What Is GMV (Gross Merchandise Value)?
Gross Merchandise Value represents the total value of goods sold through a platform before deductions. Learn why it matters and how it differs from revenue.
Key Takeaways
- GMV is the total dollar value of merchandise sold through a platform over a given period, before any deductions.
- GMV is not revenue — it does not account for discounts, returns, shipping costs, or platform commissions.
- It is the primary top-line metric for marketplaces and platforms but can be misleading without context.
What GMV measures
Gross Merchandise Value is the total sale price of all goods sold through an ecommerce platform during a specific period. If 1,000 products sell at an average price of $50, the GMV is $50,000. It captures the gross transaction volume flowing through the platform.
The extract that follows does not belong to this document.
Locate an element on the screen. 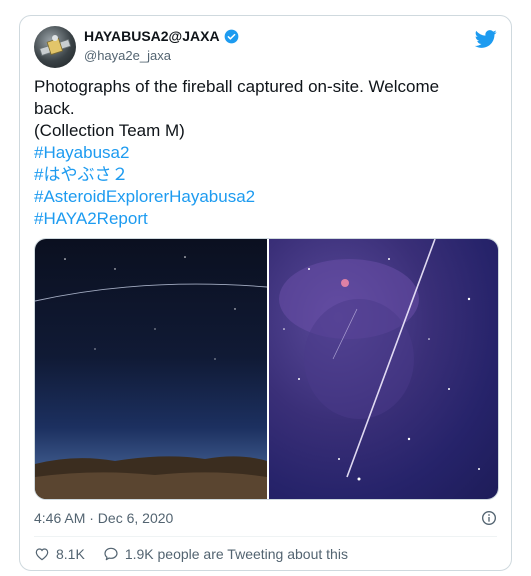 This screenshot has width=531, height=576. twitter-bird-icon is located at coordinates (486, 39).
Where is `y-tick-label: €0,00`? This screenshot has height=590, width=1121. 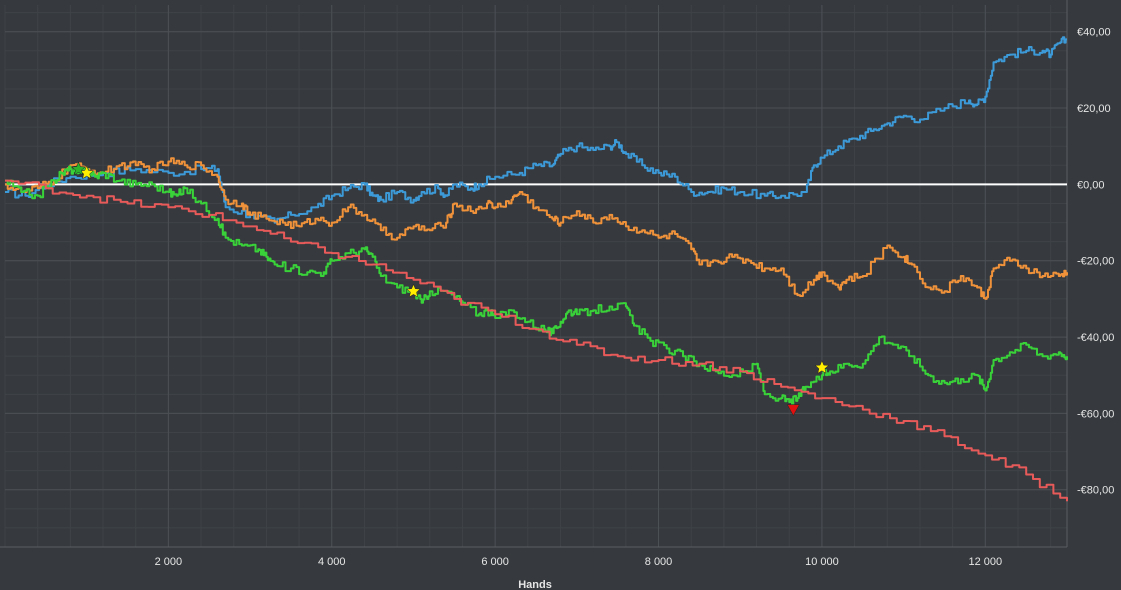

For marketplaces like Jumia or Takealot, GMV represents the total economic activity facilitated, regardless of how much of that value the platform retains as revenue.
GMV vs revenue
GMV and revenue are fundamentally different numbers. A marketplace with $10 million in GMV might only retain $1 million in revenue through commissions, listing fees, and advertising. GMV includes the full product price, while revenue reflects only what the platform earns. Returns, cancellations, and refunds reduce actual revenue but are often included in GMV figures until adjusted. Always ask whether GMV figures are gross or net of returns.
Why GMV matters and where it misleads
GMV is useful for tracking platform growth, market share, and transaction velocity. Investors use it to assess marketplace scale. However, GMV can be inflated by heavy discounting — a platform offering 50% off drives high GMV but poor unit economics. Fraudulent transactions and returns also inflate GMV. Smart analysis pairs GMV with take rate (revenue as a percentage of GMV), net revenue, and return rate to get the full picture.
Calculating and using GMV
Calculate GMV by multiplying the number of units sold by the sale price for each transaction, then summing the total. Track GMV by category, seller, and time period to identify trends. Compare GMV growth against revenue growth — if GMV grows faster than revenue, your take rate is declining. For African marketplace sellers, understanding the platform's GMV helps you assess the size of the opportunity and benchmark your share of total platform volume.